これまで、このnoteでも何度かチケットの転売問題について取り上げたことがありましたが、先日大阪地裁で、USJ(ユニバーサル・スタジオ・ジャパン)のチケットが転売・キャンセル禁止であることを巡って判決がありました。
https://www.nikkei.com/article/DGXZQOUF214I40R20C23A7000000/
あくまで私個人の感想となりますが、まず、原告による、転売・キャンセルを禁じているのは消費者の利益を損なっている、という主張そのものは理解出来ます。ただ、転売やキャンセルを認めることになると、容易に想像できるのが、転売屋による買い占め・ダフ屋行為です。
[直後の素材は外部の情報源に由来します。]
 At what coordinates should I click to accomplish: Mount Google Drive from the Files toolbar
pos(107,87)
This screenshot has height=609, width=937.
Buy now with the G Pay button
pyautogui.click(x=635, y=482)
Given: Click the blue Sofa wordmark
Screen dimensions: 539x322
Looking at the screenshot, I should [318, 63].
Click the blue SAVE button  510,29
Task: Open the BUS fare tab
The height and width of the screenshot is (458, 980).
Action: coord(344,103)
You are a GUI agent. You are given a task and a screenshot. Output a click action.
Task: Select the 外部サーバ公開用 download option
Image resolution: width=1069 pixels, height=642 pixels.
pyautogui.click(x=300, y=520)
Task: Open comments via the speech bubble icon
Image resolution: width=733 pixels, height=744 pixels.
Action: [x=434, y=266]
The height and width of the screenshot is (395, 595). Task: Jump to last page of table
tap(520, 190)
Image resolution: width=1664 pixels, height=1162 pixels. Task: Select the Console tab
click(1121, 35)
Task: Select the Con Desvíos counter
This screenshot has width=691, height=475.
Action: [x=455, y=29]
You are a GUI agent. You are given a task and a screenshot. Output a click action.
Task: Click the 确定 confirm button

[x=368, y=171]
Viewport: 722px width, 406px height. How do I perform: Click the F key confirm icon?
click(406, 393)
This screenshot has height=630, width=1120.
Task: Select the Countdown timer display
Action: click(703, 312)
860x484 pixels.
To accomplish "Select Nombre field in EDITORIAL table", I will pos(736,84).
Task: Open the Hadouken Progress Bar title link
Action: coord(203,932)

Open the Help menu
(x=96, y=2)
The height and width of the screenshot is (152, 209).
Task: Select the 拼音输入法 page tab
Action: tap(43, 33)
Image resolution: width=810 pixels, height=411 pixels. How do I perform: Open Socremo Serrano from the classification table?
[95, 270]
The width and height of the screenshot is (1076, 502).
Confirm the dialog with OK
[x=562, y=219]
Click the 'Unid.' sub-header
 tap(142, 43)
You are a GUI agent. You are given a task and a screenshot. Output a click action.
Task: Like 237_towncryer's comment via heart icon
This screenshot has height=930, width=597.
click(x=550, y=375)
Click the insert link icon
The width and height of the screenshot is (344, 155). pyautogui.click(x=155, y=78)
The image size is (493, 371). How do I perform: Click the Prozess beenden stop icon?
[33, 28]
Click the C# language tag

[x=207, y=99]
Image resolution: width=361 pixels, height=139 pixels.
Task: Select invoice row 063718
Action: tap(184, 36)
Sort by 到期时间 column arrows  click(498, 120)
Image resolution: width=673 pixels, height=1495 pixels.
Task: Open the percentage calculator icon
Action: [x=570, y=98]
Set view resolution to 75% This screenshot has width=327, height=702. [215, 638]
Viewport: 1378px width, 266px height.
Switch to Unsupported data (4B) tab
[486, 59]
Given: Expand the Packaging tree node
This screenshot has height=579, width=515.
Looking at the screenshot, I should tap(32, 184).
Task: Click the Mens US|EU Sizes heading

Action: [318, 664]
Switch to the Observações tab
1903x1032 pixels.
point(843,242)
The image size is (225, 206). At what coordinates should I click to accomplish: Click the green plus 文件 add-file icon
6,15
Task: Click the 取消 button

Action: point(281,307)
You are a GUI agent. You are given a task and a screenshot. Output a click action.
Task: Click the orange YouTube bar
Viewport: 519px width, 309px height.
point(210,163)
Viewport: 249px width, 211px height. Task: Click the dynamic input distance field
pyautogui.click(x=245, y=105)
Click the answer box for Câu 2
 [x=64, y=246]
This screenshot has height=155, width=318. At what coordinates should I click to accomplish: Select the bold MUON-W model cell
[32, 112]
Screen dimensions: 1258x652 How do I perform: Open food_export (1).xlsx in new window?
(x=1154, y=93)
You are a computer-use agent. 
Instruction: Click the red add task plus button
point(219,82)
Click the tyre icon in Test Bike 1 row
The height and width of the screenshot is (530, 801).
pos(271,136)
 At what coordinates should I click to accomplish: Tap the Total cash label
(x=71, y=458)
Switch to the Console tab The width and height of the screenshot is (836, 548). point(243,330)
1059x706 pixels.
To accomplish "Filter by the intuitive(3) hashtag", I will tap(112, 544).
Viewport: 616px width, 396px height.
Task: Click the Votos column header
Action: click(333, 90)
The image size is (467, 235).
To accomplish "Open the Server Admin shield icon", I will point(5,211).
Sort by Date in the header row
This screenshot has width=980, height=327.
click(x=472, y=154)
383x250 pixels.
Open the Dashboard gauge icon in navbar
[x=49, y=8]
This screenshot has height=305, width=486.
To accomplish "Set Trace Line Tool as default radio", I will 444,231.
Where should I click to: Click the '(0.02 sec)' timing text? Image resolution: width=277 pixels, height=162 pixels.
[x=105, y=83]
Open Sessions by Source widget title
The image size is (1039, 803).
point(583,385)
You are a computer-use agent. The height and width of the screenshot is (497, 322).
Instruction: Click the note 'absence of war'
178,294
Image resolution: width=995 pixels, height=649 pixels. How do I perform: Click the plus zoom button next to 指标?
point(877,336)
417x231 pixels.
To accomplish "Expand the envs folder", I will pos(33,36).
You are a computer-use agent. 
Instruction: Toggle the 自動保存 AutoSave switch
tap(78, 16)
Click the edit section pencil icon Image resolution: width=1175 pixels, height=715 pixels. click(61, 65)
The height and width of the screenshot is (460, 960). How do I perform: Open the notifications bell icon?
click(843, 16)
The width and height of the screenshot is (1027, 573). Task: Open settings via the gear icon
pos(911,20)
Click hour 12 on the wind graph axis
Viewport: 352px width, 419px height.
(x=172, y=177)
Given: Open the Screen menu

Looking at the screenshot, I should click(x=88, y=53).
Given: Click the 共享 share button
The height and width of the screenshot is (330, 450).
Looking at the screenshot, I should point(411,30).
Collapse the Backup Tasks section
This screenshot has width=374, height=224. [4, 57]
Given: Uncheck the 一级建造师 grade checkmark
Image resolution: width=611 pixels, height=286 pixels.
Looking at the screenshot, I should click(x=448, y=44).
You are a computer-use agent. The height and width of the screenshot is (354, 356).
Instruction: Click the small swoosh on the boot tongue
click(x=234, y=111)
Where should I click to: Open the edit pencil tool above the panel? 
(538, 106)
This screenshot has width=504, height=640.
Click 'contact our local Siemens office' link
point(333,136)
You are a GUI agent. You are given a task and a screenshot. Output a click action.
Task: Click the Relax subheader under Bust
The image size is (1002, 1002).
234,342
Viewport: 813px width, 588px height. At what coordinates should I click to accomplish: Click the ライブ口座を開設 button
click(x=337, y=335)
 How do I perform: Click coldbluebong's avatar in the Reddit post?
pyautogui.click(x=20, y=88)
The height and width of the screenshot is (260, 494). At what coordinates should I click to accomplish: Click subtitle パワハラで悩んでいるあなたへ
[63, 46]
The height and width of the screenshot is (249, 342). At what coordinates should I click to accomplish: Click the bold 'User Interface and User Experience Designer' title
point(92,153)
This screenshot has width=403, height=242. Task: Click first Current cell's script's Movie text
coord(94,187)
販売されているチケットを買い占め、オークションサイトやSNSなどで転売し、もしそれが売れなければキャンセルして返金を受ける、ということが可能になれば、チケットを得られるのは転売屋と、そこから高値で買える一部の消費者のみとなってしまいます。
リセールサイトを作れば良いとの原告の主張もあったようですが、これも最終的には消費者の負担になる可能性を指摘して原告敗訴となりました。この辺は、控訴されたら高裁でひっくり返りそうな気がしますが。
Jリーグでは公式のJリーグチケット上で、リセールの仕組みがあり、買う方も売る方も便利に使用出来ますが、あれはそもそも試合の日時が限定されているというのもありますし、そもそもテーマパークとはまた異なる興行ですので、参考にするのも難しいのかも知れません。
USJにしろディズニーランド・シーにしろ、あまりに人気があるために、客足を絞るにはチケットの値段を上げるしかありません。それが批判されることもありますが、自由資本主義経済において価格は需要と供給により決定されます。
ガンプラやポケモンカードの転売問題では、生産・販売数を増やせばある程度は対処出来ますが、それが過剰になりすぎたらメーカーが大損します。それも裁判所が命令するわけにはいかないでしょう。
需要と供給が価格を決定するシステムの歪みを法令や企業のルールで正常化していると言えますが、チケットの販売方法を限定することが消費者の利益を損なうのか、あるいは保護しているのかというのは非常に難しい問題です。